Accuzip Processing system basically has developed over time.  I didn't sit down to develop an app 
from scratch to do this.  I started in late 2004 to just get one single list into SQL server and 
serve up counts to the client.  I did the whole thing manually, building queries to import the data 
and clean it up using only SQL Server Management Server.  When I started I had never touched SQL Server.

Then I was asked to research an application for doing CASS

http://en.wikipedia.org/wiki/Coding_Accuracy_Support_System

and NCOA

http://en.wikipedia.org/wiki/National_Change_Of_Address

on the addresses in the list.  There was only one list in the beginning which I originally labeled 
"the database from hell".

So I researched and discovered a vendor (Accuzip) that would allow us a fixed price license against 
which I could process as many records as I wanted.  All other vendors (that I found) charge on a 
sliding scale Cents / record kind of thing, and we had a LOT of records - 65 million in that first list.

So I started building a system of stored procedures which performed the export out to Accuzip and 
then import the Accuzipped records back in.  It took roughly 25 stored procedures to perform this 
process.  I had a paper list of instructions on how to run the stored procedures, parameters to feed 
in etc, plus manually copying the files out and back in.  I would manually type EXEC commands into a 
query window reading from my paper instructions.  It was *sloooow* and *error prone*.

Next came a stored procedure that ran the stored procedures.  Etc.
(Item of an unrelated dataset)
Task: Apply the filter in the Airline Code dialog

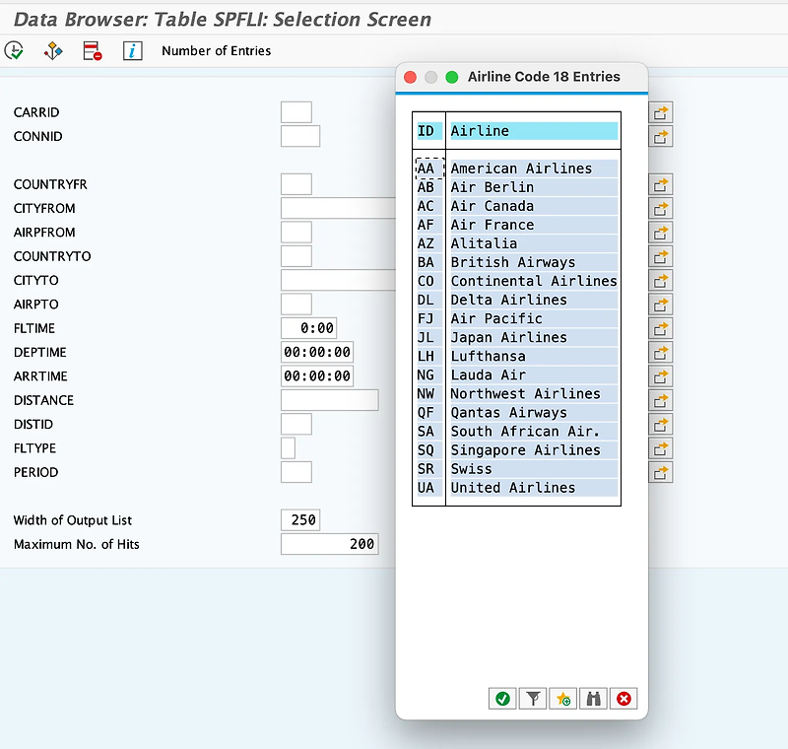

Etc.  It just morphed over time. 
  Plus I got more lists.  The client was so impressed that I managed to do all this that I got 
actual orders (export the data and send to the clients) rather than just counts, and the business grew.
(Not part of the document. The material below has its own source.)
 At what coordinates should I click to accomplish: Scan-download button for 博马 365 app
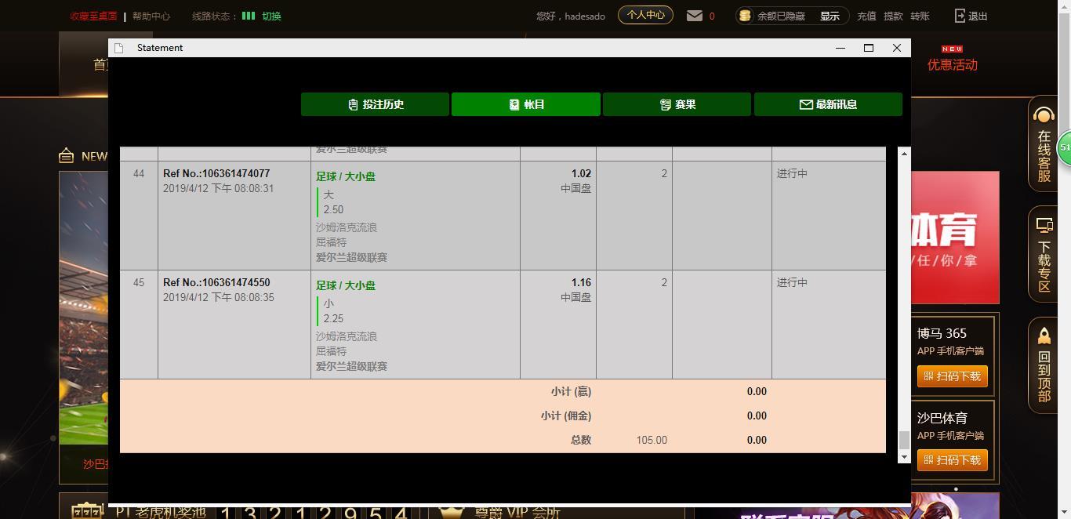[952, 376]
I started using Access ( the tool I knew ) to automate some of it but it was a very poor fit.  Since 
every operation ran in a single thread the entire application would lock up when SQL Server went out 
for 30 minutes to do some operation.  And of course my hardware was underpowered.
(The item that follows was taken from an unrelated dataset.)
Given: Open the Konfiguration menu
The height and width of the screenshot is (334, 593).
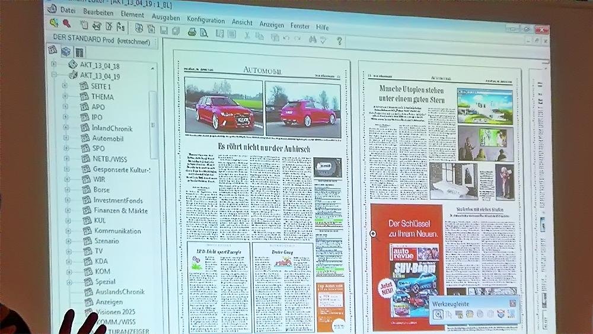Looking at the screenshot, I should point(206,20).
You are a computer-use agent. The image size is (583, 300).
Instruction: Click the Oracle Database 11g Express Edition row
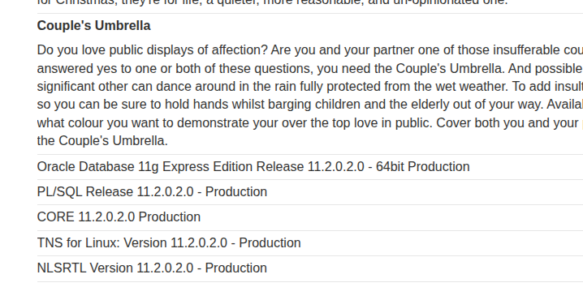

In the summer of 2009 I decided I really needed to automate this.  The business had grown and the 
client was suddenly 50% of my income and it was a huge struggle to process these lists manually, 
even using stored procedures of lists of stored procedures.  TSQL as a programming environment is 
crude to say the least.

So I went to the local community college in Sept. 2009 and took the first of two available C# 
courses.  By Christmas I was launching in to my automation attempt.  Understand my C# skills were 
rudimentary at best but the language was robust and I could see the power.  I really just started 
building a method of moving the paper list of stored procedures into C#, IOW C# would execute the 
stored procedures and monitor their completion.  I was not focused on a top down "build a system" 
but rather let's get my manual process automated ASAP.  I was overworked, and wasn't able to handle 
the load.

It turns out that C# is very capable in this regard and the program (such as it was) started working 
and working well.  At the end of the second semester (May 2010) I hired Paul, a young college 
student who was graduating from the community college to come to work for me part time.  I started 
teaching him what I know about general programming and together we worked on this program.  And it 
continued to morph.

We started using NLog for logging, Visual SVN for source control etc.  At some point I decided to 
just move the Stored Procedures out of SQL Server and into dynamic code generated directly in C#. 
Each step had to keep the program running because I actually used the program to fill orders and do 
counts.  And remember our C# skills are still rudimentary.

Then we "discovered" threads and soon thereafter events.  Last fall I decided to remodel the program 
into a manager / supervisor / worker model where the manager tells the supervisor to do something, 
the supervisor tells other workers to do something and basically just check results.  In this model, 
each level uses threads to scan it's tasks (watch flags) and keep its workers busy.

So the dbExport class has a thread which build a database, pulls records, builds chunks, exports to 
disk.  That is it's job.  When the file is on disk it is done and control for that chunk is passed 
to another class (the Virtual Machine).  The dbExport class uses flags to store each step of the 
process.

The Virtual Machine class picks up the files and pulls them over to the VMs directory, monitors that 
Accuzip processes them, tracks errors (if any) from Accuzip, and places the resulting files back on 
a staging directory (as I call it) for another class to take over.

The dbImport class is tasked with creating a temp database, pulling each chunk file back in from 
staging and getting the data back into the original list database.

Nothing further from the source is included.